Liguria

With a production of 400,000 hectolitres a year and a mere 5,000 hectares of vineyard, Liguria is one of Italy's smallest wine regions. Viticulture has a limited, discrete, almost timid foothold in this region whose Tyrrhenian coastline stretches in a long horseshoe shape from the French Cote d'Azur to the regional border with Tuscany, and in which almost every aspect of life is dominated by the sea. It is the sea, together with the Mediterranean pines, olive trees and aromatic plants which give the wines of Liguria their rare and unique character. In this idyllic setting famous for the exquisite flavours of its spring vegetables, tiny vineyards grapple for a place on narrow terraces known locally as "fasce".

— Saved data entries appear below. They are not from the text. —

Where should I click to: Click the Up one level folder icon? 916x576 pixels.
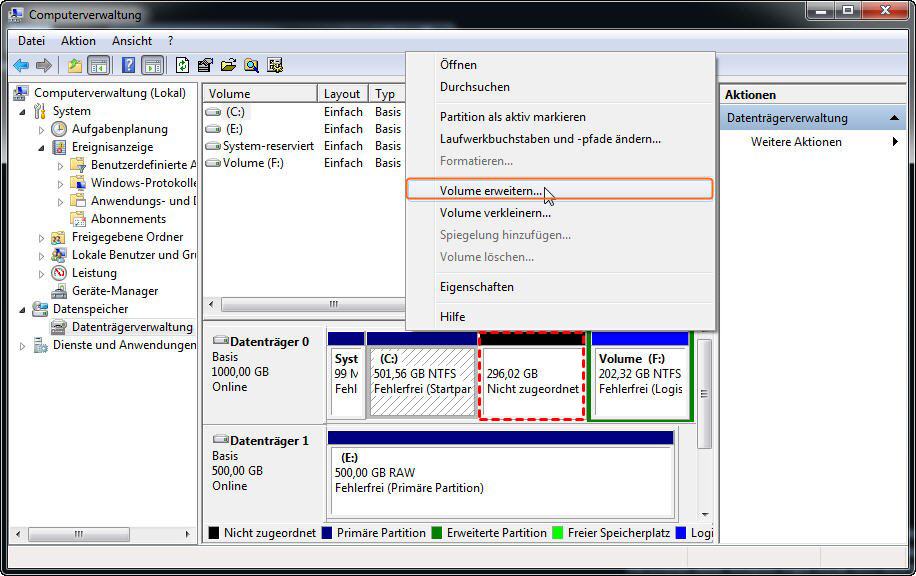click(x=74, y=66)
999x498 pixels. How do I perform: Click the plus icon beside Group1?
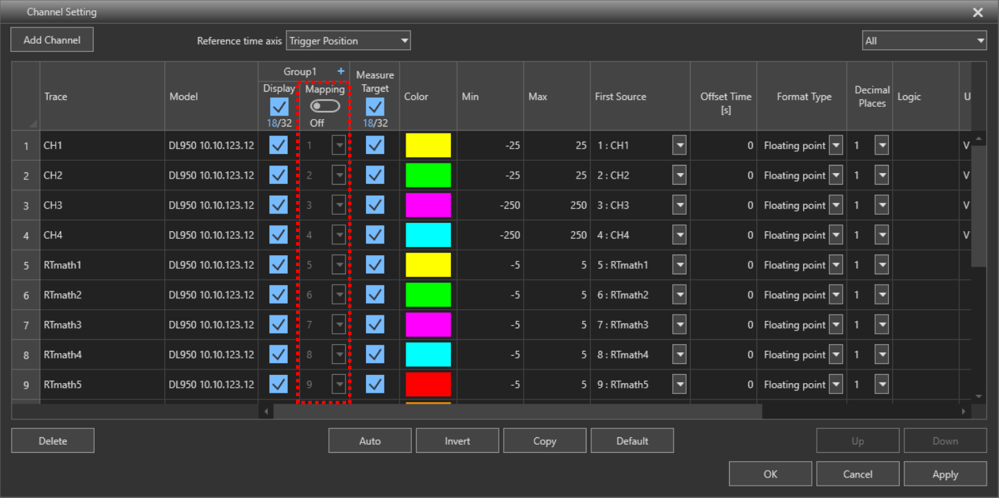coord(341,71)
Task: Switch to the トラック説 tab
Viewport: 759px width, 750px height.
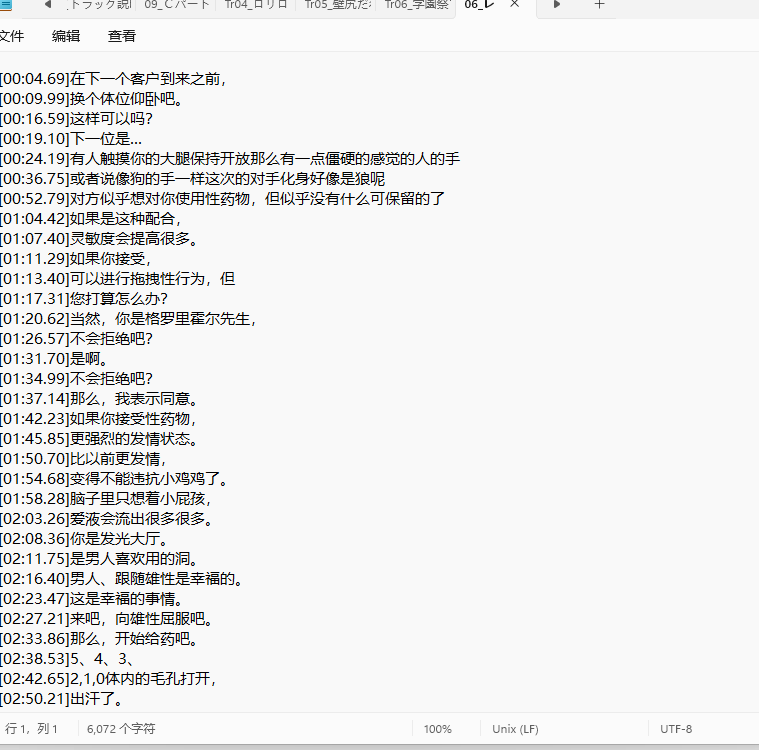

These are the habitats of the local white Vermentino and Pigato varieties which thrive on the thin, rocky soils full of minerals. The wines of these difficult, ungenerous terroirs have distinctive personality, rich on the nose and above all long and tangy on the palate. The most important wines after Vermentino and Pigato della Riviera Ligure di Ponente, are the ruby coloured Rossesse di Dolceacqua which is grown in the area near the French border, and the white Cinqueterre and Sciacchetrà dessert wine from the Riviera di Levante in the province of La Spezia.